Angesichts der jüngsten Pläne von Bundesgesundheitsminister Jens Spahn fordert der Präsident der Ärztekammer Berlin, Dr. med. Günther Jonitz, ein grundlegendes Umdenken in der Gesundheitspolitik. Die im Terminservice- und Versorgungsgesetz (TSVG) vorgesehenen neuen Maßnahmen bspw. zu Praxisöffnungszeiten, zur Einschränkung der Mobilität von Ärztinnen und Ärzten in Richtung Ausland und der Versuch, per Verordnungsermächtigung künftig im Einzelfall entscheiden zu wollen, welche neuen Behandlungen durch die Krankenkassen bezahlt werden sollen, führen zur Entmündigung und Demotivierung der Ärztinnen und Ärzte, so Jonitz weiter. Mit dem neuen § 94a SGB V werde vom Bundesgesundheitsministerium versucht, das Prinzip der gemeinsamen Verantwortung der Selbstverwaltungspartner auf der Basis solider, objektiver wissenschaftlicher Kriterien der evidenzbasierten Medizin auszuhebeln.
„Eine solide Analyse der Ursachen der Probleme, die mit dem TSVG geregelt werden sollen, findet nicht statt. Die Politik re-agiert auf Probleme dann, wenn sie offenkundig sind und dort, wo sie an-kommen anstatt dort, wo sie her-kommen“, betont Jonitz und erklärte weiter: „Ganz nebenbei macht der vorgesehene § 94a jeden Gesundheitsminister zur Zielscheibe von Lobbyverbänden aller Art, die ihre eigenen Interessen ohne Rücksicht auf das gesamte System durchsetzen wollen“, warnt Jonitz.

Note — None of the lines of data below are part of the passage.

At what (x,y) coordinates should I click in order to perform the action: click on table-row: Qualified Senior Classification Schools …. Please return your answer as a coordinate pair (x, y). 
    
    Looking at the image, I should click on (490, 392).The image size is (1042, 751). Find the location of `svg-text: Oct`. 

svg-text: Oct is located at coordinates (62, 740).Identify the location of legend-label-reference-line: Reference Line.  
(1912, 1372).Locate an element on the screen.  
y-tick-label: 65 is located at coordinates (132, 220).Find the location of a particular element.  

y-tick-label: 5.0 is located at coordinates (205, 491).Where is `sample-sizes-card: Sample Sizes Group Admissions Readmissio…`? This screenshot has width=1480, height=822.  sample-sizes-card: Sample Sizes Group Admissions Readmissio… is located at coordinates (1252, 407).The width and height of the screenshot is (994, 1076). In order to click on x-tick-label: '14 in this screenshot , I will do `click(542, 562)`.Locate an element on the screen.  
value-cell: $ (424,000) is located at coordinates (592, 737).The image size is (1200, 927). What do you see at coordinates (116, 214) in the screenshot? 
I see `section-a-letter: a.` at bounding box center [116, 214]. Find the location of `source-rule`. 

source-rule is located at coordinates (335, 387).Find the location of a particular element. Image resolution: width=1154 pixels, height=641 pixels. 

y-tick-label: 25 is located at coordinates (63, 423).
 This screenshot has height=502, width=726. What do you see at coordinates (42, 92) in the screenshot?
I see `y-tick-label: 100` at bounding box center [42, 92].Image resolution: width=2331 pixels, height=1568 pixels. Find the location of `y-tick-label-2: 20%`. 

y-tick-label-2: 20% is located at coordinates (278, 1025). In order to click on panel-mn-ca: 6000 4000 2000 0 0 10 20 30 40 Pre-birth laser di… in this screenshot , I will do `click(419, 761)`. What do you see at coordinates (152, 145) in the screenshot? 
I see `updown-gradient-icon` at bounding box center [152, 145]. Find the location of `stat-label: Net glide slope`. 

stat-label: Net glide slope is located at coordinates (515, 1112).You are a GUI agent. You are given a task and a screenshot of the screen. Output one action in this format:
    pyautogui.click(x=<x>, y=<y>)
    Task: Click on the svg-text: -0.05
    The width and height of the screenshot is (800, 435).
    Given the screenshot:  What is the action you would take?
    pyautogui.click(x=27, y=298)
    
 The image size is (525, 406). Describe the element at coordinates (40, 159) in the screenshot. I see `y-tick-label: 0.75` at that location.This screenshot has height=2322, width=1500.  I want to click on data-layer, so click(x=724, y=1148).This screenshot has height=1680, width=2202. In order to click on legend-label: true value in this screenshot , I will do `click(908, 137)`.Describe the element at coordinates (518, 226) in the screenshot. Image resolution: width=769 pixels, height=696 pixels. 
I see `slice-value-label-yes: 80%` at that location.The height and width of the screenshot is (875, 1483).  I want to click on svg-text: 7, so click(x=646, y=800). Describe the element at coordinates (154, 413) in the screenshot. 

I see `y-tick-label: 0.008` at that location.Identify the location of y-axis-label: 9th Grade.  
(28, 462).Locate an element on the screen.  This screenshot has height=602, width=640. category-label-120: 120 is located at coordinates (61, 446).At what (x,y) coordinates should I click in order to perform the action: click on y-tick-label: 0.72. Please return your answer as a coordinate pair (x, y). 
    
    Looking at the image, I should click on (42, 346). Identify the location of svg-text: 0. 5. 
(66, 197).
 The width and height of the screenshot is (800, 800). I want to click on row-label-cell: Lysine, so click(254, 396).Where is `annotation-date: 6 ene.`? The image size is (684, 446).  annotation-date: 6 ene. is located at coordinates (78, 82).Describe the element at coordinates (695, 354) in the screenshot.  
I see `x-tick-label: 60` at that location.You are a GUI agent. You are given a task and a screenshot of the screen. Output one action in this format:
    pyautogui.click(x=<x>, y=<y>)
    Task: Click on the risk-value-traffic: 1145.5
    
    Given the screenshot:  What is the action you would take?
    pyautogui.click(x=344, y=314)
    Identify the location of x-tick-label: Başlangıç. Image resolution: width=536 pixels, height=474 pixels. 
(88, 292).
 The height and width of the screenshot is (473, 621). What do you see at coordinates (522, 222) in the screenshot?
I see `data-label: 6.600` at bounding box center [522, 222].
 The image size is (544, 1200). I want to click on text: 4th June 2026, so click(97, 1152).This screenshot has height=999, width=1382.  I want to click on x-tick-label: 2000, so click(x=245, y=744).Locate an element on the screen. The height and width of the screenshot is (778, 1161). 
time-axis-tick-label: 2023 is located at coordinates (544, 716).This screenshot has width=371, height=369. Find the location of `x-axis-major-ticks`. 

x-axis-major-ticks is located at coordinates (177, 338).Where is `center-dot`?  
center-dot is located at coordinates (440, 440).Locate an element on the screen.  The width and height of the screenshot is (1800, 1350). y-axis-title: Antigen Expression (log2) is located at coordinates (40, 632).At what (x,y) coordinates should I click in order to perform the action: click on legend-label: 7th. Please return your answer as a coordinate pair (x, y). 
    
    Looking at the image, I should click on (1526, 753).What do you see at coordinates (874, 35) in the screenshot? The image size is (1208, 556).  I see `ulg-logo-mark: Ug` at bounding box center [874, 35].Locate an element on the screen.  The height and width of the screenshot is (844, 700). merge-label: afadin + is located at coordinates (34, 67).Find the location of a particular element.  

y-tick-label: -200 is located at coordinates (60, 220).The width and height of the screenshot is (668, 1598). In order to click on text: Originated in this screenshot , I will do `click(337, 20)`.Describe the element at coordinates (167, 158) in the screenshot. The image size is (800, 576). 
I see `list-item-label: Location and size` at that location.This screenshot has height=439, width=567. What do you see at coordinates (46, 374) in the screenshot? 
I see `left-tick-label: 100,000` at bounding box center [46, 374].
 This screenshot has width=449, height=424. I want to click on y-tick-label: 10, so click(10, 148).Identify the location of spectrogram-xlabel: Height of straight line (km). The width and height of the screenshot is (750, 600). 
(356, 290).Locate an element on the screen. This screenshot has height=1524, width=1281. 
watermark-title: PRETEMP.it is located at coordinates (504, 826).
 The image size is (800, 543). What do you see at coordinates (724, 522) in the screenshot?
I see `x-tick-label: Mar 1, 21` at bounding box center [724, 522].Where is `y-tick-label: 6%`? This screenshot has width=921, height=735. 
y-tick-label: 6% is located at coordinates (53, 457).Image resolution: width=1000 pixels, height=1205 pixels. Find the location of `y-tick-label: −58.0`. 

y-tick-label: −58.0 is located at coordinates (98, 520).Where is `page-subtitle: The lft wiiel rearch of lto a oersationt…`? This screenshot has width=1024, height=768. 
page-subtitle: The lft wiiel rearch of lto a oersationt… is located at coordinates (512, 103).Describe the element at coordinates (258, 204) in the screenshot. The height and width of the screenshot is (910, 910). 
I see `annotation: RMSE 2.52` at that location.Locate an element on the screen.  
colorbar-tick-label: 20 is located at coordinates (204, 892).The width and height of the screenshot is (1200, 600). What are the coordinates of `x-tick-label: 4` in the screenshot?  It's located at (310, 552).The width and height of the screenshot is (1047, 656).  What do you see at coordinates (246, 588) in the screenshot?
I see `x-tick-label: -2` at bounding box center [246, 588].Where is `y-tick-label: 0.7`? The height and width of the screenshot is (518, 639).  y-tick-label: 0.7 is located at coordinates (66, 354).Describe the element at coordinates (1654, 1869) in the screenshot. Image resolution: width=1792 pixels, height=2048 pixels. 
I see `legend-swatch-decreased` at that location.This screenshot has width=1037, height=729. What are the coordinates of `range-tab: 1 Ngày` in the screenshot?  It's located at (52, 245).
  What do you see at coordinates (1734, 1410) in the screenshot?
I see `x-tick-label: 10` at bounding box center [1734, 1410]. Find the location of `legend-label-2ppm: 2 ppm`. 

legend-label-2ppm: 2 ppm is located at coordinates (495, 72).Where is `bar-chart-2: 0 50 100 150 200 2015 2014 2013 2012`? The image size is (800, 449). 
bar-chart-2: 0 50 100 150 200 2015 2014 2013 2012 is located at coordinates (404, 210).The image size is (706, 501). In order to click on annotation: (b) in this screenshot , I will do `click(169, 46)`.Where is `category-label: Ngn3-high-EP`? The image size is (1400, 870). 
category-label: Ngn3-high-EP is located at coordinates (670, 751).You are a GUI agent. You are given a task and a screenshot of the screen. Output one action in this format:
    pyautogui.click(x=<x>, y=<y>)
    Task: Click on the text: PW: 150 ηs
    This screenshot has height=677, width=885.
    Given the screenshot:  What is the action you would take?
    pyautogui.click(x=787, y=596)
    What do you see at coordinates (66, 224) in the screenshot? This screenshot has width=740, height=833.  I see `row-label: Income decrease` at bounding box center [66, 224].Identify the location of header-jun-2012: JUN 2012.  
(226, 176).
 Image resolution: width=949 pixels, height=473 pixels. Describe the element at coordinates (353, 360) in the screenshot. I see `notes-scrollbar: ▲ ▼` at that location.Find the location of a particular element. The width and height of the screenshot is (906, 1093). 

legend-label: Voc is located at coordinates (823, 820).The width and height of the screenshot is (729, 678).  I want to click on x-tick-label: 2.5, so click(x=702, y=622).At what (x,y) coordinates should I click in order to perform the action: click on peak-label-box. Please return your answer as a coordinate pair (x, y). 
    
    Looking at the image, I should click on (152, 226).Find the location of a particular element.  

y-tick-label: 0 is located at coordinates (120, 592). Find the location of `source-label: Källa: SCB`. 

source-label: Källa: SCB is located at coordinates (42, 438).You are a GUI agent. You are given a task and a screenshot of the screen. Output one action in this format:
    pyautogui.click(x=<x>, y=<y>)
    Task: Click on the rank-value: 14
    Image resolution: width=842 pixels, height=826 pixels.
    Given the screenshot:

„In der Vergangenheit gab es eine Art Vertrag zwischen der Ärzteschaft, den Gesundheitsberufen und der Politik: Wir kümmern uns um die Versorgung kranker Menschen, die Politik sorgt für gute Rahmenbedingungen. Dieser Vertrag wird durch das vorgesehene TSVG erneut gebrochen und wird dazu führen, dass die Selbstfürsorge der Gesundheitsberufe auch als Reaktion auf die bestehende Kommerzialisierung der Patientenversorgung mehr in den Vordergrund rückt.“ Teilzeit- statt Vollzeitarbeit werde mehr und mehr die Regel. „Die Lücken in der Versorgung werden zu-, statt abnehmen.“
Verstärkt werde dieser verhängnisvolle Prozess durch die bestehende Fehlallokation der Gelder der Versicherten: Von 100 Euro GKV-Beitrag erreichen den Vertragsarzt ca. 8,74 Euro, den Krankenhausarzt 9,38 Euro und die stationäre Pflege 8,79 Euro. „Die Politik vergisst die Menschen, die tagtäglich die persönliche Verantwortung für kranke Menschen übernehmen und lässt diese mit den Folgen einer fehlgeleiteten Politik im Regen stehen.“ Diese Politik habe in den vergangenen 20 Jahren die Versorgung nachweislich und erkennbar teurer und schlechter gemacht. „Diese Politik wird mit dem TSVG fortgesetzt“, erklärt Jonitz.
Die Ärztekammer Berlin fordert daher einen Stopp dieser bevormundenden Politik. Stattdessen sei ein Dialog über bestehende Herausforderungen der Patientenversorgung in Zeiten des Wandels („Digitalisierung“) und eine neue politische Strategie der „Optimierung der Versorgung“ anstelle des Versuchs der „Dezimierung von Kosten, Mengen und Strukturen“ notwendig (s. Antrag Ia-03, Deutscher Ärztetag 2017).